[[ RECORD EXCERPTS, beginning ]]

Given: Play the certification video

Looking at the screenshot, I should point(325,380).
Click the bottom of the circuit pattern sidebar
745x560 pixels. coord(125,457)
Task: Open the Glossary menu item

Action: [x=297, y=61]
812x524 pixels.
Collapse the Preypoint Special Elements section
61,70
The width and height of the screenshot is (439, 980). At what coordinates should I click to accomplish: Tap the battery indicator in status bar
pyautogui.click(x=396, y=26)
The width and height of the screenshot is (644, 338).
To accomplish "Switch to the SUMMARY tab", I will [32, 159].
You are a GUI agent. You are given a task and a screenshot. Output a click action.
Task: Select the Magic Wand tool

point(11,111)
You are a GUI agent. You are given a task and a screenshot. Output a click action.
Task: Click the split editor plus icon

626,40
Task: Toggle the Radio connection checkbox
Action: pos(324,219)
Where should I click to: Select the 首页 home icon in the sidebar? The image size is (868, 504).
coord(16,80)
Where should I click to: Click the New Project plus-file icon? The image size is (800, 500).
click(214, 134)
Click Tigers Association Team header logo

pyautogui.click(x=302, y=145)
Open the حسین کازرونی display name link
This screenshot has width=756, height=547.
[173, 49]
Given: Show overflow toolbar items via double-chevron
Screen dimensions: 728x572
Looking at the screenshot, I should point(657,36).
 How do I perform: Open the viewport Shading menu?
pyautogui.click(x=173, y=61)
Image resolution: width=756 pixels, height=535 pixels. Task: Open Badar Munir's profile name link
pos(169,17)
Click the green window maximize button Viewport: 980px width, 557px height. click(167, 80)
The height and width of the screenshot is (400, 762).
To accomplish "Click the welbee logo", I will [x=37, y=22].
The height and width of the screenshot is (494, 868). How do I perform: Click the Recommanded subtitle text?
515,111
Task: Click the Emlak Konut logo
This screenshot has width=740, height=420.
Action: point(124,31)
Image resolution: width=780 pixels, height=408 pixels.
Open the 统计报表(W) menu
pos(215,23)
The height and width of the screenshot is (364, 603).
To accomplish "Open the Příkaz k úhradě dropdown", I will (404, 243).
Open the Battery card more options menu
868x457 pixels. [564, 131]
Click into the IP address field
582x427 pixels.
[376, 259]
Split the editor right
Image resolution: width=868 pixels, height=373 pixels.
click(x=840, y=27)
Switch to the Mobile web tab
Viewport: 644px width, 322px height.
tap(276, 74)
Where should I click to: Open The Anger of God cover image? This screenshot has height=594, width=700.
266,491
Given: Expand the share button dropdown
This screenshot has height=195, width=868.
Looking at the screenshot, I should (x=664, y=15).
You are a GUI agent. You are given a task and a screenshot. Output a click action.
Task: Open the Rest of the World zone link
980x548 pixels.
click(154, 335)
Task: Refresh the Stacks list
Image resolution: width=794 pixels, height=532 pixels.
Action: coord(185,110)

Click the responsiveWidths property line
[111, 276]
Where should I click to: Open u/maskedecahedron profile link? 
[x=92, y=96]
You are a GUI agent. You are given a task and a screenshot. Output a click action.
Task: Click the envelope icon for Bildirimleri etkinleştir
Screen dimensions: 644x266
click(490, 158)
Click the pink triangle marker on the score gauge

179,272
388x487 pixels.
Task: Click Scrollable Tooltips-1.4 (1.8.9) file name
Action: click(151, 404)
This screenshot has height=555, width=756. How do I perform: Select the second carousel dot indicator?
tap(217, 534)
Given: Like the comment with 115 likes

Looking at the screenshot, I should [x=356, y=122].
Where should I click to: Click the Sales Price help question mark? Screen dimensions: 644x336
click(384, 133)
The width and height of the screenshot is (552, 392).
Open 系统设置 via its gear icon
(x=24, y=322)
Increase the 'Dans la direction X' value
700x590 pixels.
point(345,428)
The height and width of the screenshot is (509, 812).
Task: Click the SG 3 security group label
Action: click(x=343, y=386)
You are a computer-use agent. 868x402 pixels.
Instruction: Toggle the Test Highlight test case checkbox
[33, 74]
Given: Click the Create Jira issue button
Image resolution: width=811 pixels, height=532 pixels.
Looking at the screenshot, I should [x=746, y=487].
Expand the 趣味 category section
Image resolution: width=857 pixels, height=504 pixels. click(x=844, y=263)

[[ RECORD EXCERPTS, end ]]

* **WHAT TO WORK ON**
Begin with the line containing "Where should I click to: Open u/maskedecahedron" and retype it and each line after it through the end of the records, keeping them exact and including nothing more.

* **SOLUTION TO THE EXERCISE**
Where should I click to: Open u/maskedecahedron profile link? 
[x=92, y=96]
You are a GUI agent. You are given a task and a screenshot. Output a click action.
Task: Click the envelope icon for Bildirimleri etkinleştir
Screen dimensions: 644x266
click(490, 158)
Click the pink triangle marker on the score gauge

179,272
388x487 pixels.
Task: Click Scrollable Tooltips-1.4 (1.8.9) file name
Action: click(151, 404)
This screenshot has height=555, width=756. How do I perform: Select the second carousel dot indicator?
tap(217, 534)
Given: Like the comment with 115 likes

Looking at the screenshot, I should [x=356, y=122].
Where should I click to: Click the Sales Price help question mark? Screen dimensions: 644x336
click(384, 133)
The width and height of the screenshot is (552, 392).
Open 系统设置 via its gear icon
(x=24, y=322)
Increase the 'Dans la direction X' value
700x590 pixels.
point(345,428)
The height and width of the screenshot is (509, 812).
Task: Click the SG 3 security group label
Action: click(x=343, y=386)
You are a computer-use agent. 868x402 pixels.
Instruction: Toggle the Test Highlight test case checkbox
[33, 74]
Given: Click the Create Jira issue button
Image resolution: width=811 pixels, height=532 pixels.
Looking at the screenshot, I should [x=746, y=487].
Expand the 趣味 category section
Image resolution: width=857 pixels, height=504 pixels. click(x=844, y=263)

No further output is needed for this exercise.